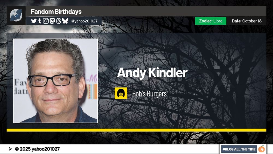This screenshot has width=273, height=154.
Task: Click the Andy Kindler name heading
Action: (x=152, y=73)
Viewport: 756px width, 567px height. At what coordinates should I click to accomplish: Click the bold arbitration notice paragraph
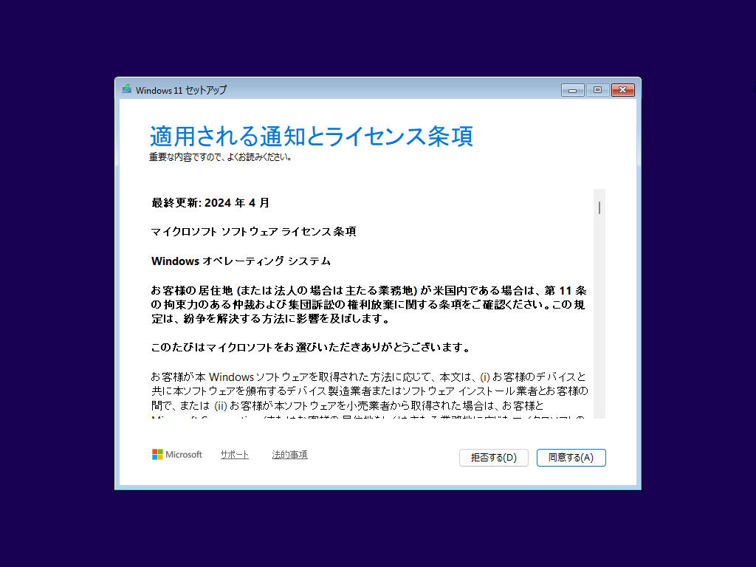[x=369, y=305]
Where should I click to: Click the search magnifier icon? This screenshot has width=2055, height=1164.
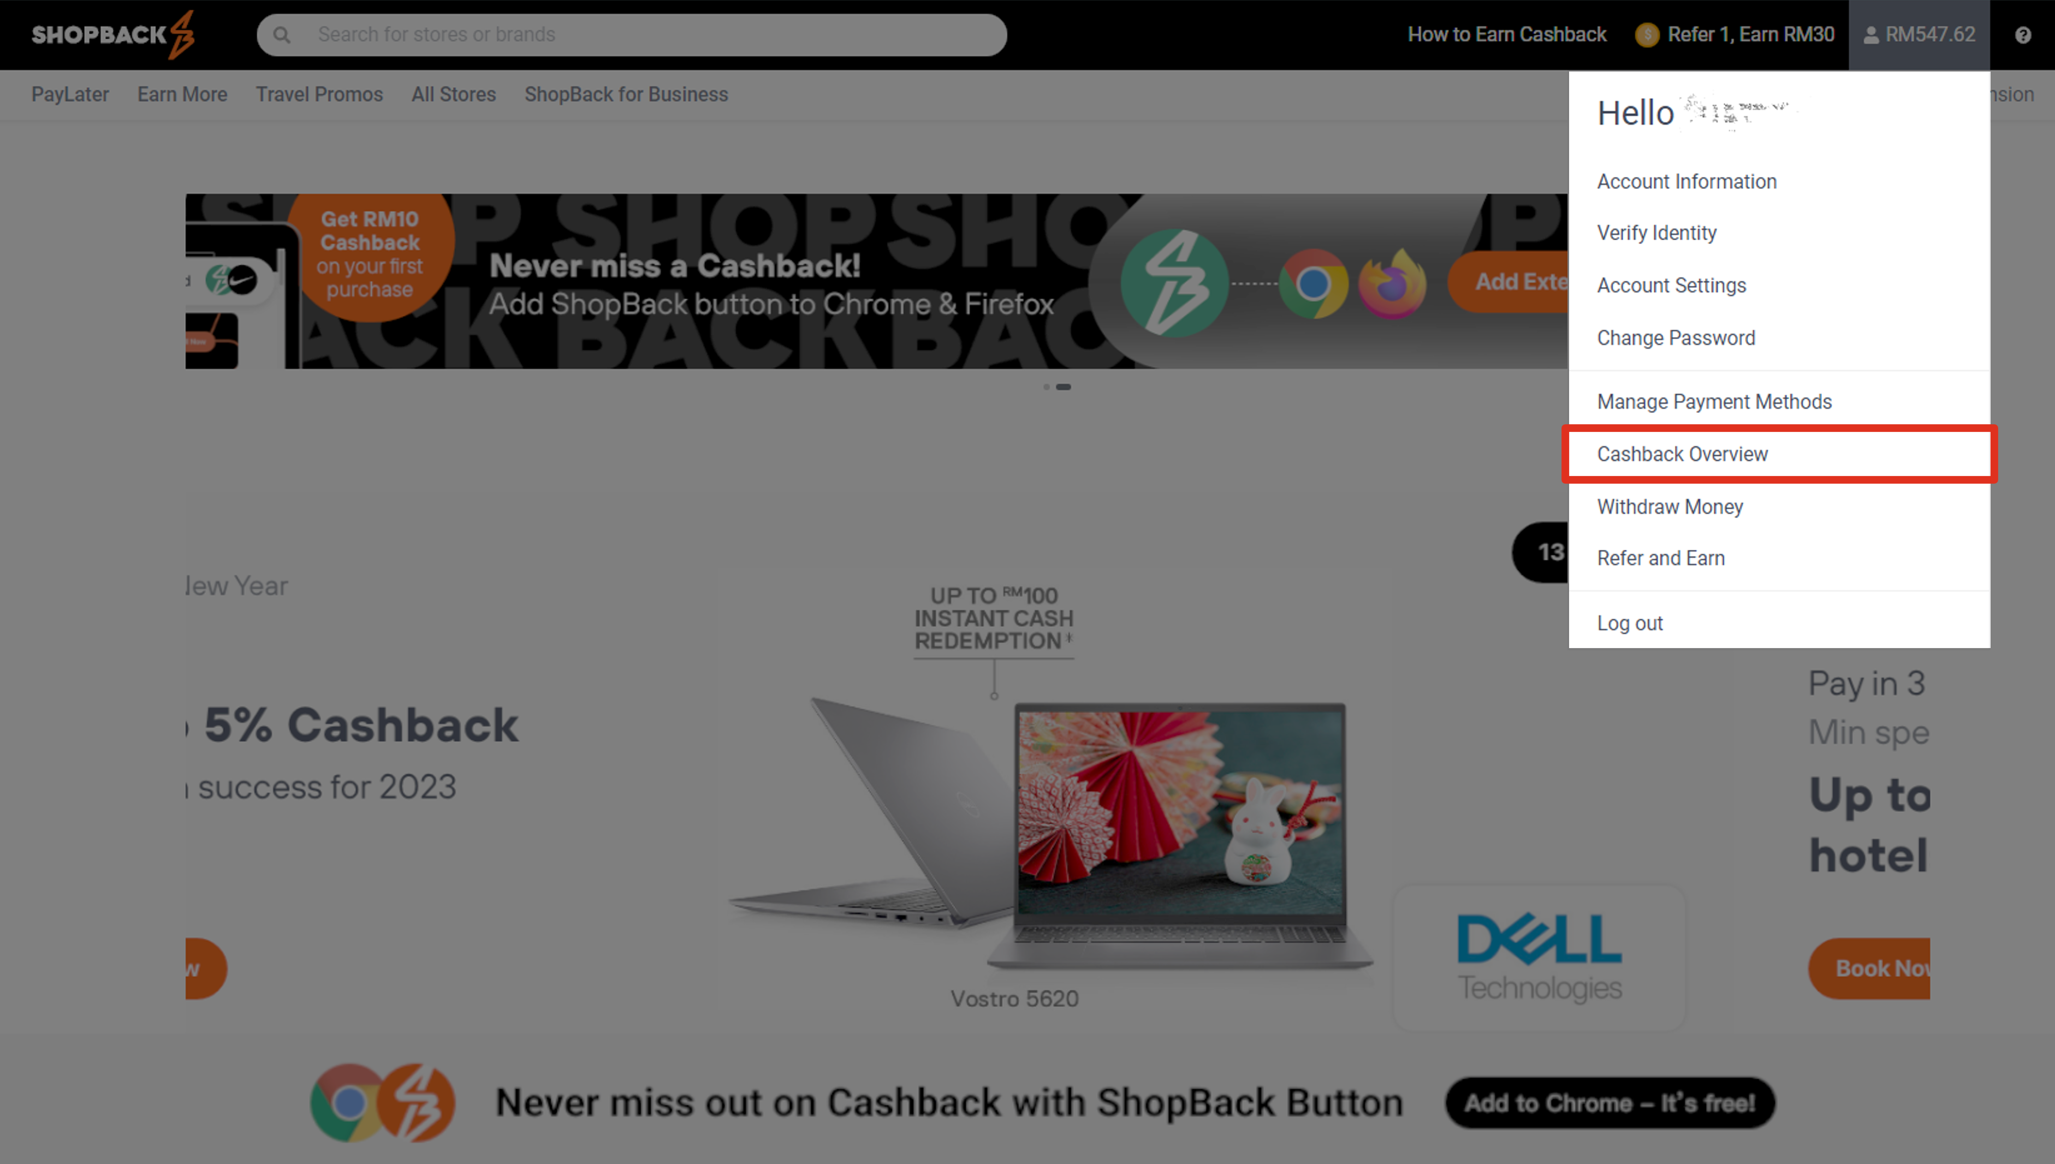coord(281,35)
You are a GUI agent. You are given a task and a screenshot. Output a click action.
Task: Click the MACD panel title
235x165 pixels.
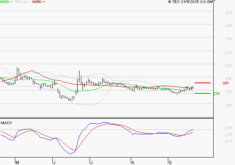[6, 123]
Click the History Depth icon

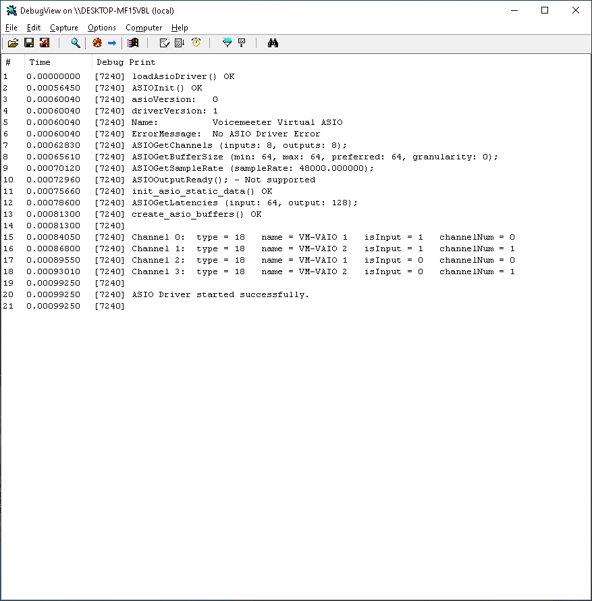[x=242, y=43]
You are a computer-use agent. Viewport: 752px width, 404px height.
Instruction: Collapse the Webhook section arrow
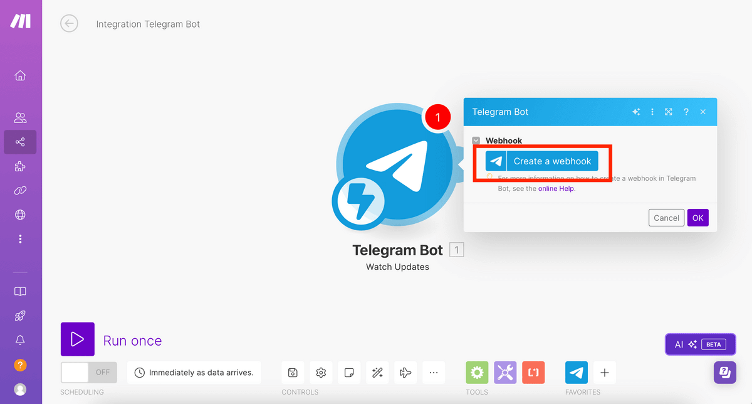(x=476, y=141)
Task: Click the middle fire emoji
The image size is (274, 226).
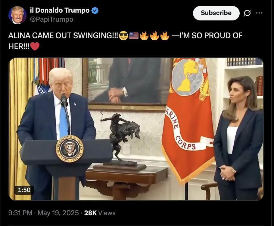Action: click(154, 35)
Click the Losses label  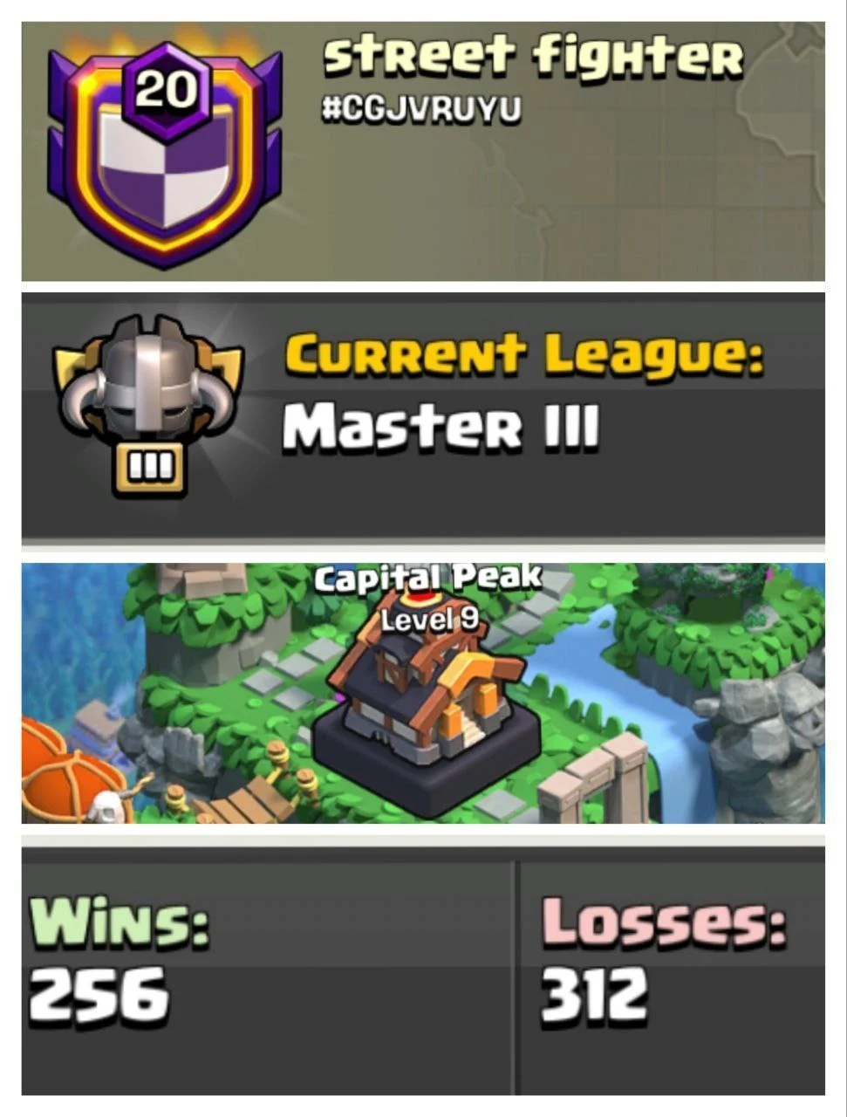click(x=664, y=921)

--------------------

■ **WHAT YOU HAVE TO DO**
Pick out every line in the records that contains the string "agent", matching upper and lower case exactly.

■ **FULL ANSWER**
You are a GUI agent. You are given a task and a screenshot. Output a click action.
You are a computer-use agent. Viewport: 752px width, 404px height.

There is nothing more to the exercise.